Autoras: Márcia Filipa Ferreira Azevedo, interna 4º ano de MGF na USF Cândido Figueiredo
Maria Filipe Guarda Felício, interna 4º ano de MGF na USF Vitrius
Desde cedo, em Medicina, somos preparados para as várias componentes da nossa profissão. Ainda assim, por mais aulas que se tenha sobre a relação médico-doente, há dias em que colocar os saberes em prática se revela difícil. A partilha de experiências assistenciais sentidas como desafiantes permite aos profissionais envolvidos obter validação das suas emoções e crescer na construção de relações terapêuticas saudáveis.
Num centro de saúde do interior do país, iniciei uma tarde de consultas com a minha orientadora. Sem que algo o fizesse prever, fomos sequencialmente confrontadas com situações complexas, que prolongaram, em muito, o horário do dia. Dos casos observados, destaco: utente com esquizofrenia a quem fora diagnosticado carcinoma vesical; adolescente com múltiplas idas à urgência por queixas inespecíficas, identificando-se um problema social grave; jovem que insiste na realização de TC cranioencefálica, não tendo indicação; utente muito faladora; utente agressivo por ver negada a prorrogação de CIT; migrante sem médico de família, sem suporte social, com quadro compatível com depressão major. No final desta longa “prova de obstáculos”, houve necessidade de parar para refletir e partilhar emoções, discussão que depois se estendeu a outros internos e à reunião de conselho geral.

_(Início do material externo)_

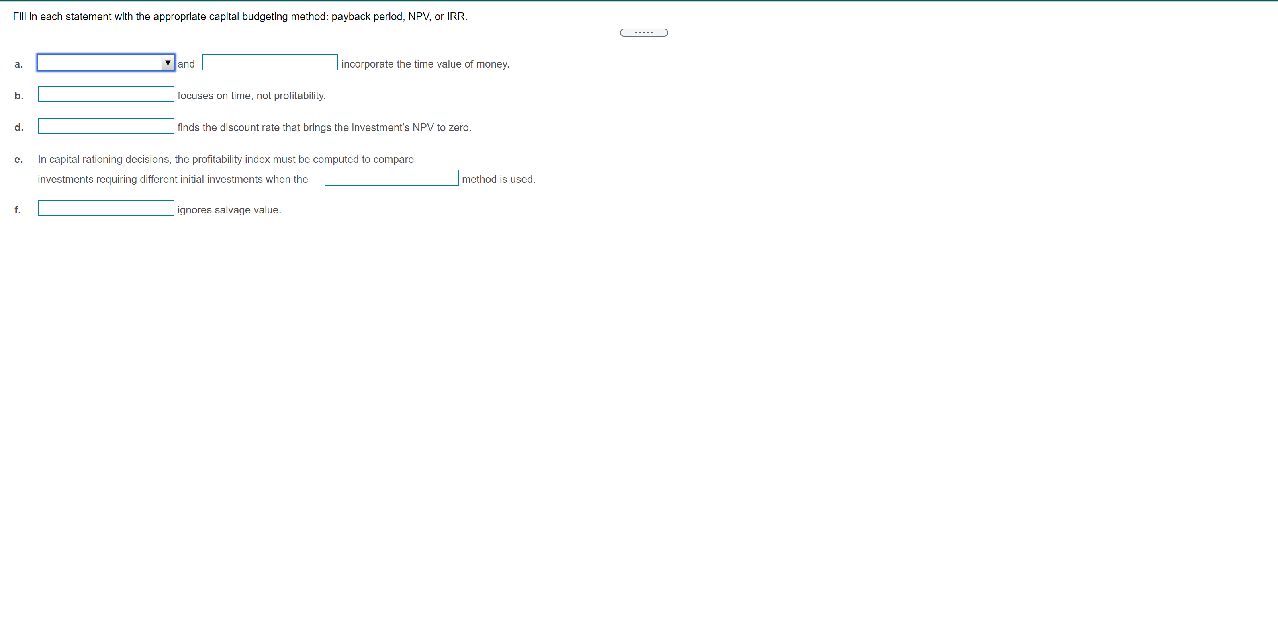
Task: Click the down arrow on statement a's first dropdown
Action: coord(168,63)
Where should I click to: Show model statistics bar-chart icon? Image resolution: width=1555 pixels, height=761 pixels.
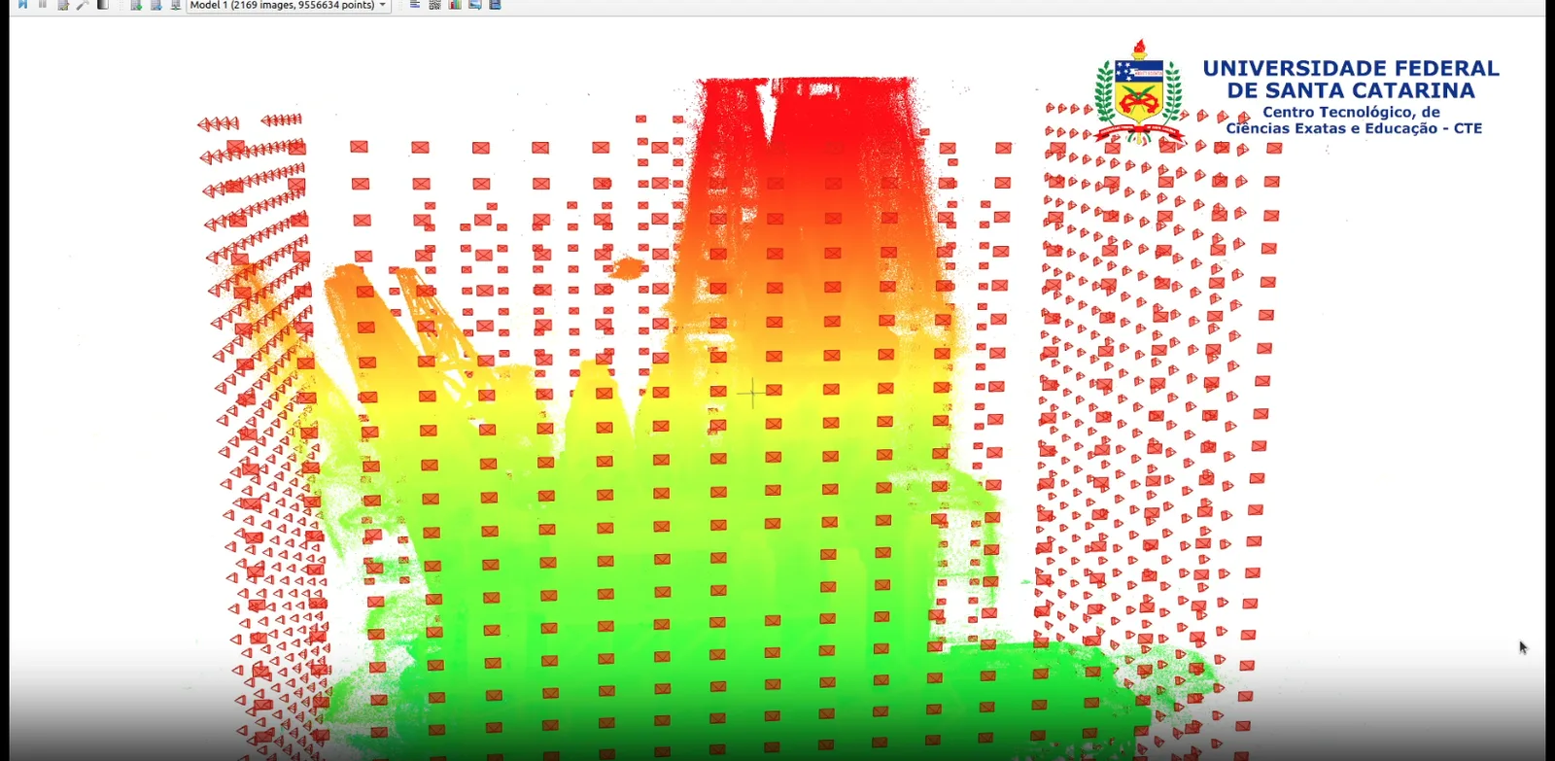pyautogui.click(x=455, y=5)
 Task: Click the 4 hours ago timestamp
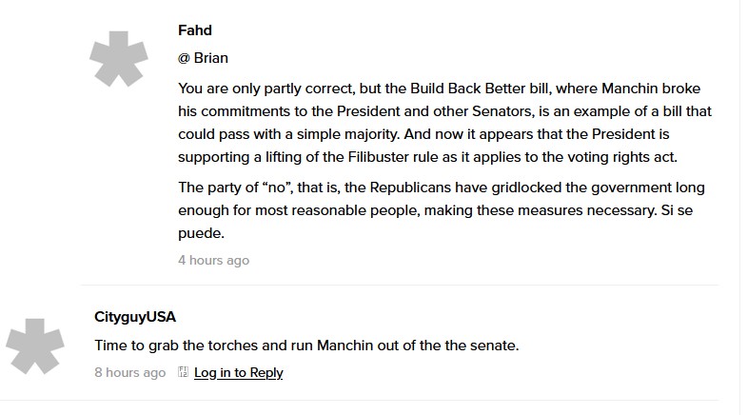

Todos temos consultas que sentimos como especialmente difíceis; às vezes, no entanto, há momentos em que “tudo” parece acontecer. Quando as agendas parecem distantes ou a compreensão da dolência se assume tão ou mais importante que o diagnóstico diferencial, continuar a construir a relação e, simultaneamente, respeitar o tempo de consulta pode tornar-se uma tarefa hercúlea. A partilha interpares destas vivências potencia o autoconhecimento, previne o burnout e promove o crescimento da equipa, com benefício da relação assistencial (prevenção quinquenária).
Ser Médico de Família é mais que diagnosticar e gerir problemas de saúde. A empatia, preocupação genuína e decisão partilhada são peças-chave para a abordagem integral das necessidades dos doentes, numa relação terapêutica que se constrói ao longo do tempo e que frequentemente comporta desafios para o profissional. A partilha de experiências difíceis e a sua maturação, entre colegas, revela-se uma mais-valia para potenciar e preservar esta relação.